───── Information ─────

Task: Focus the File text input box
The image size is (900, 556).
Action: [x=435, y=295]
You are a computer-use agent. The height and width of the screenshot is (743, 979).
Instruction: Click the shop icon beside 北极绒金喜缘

─────

→ **What is required**
Print exactly and only the lines that start at the line with "You are a computer-use" and run through the end of the listing above.

→ **Expected output**
You are a computer-use agent. The height and width of the screenshot is (743, 979).
Instruction: Click the shop icon beside 北极绒金喜缘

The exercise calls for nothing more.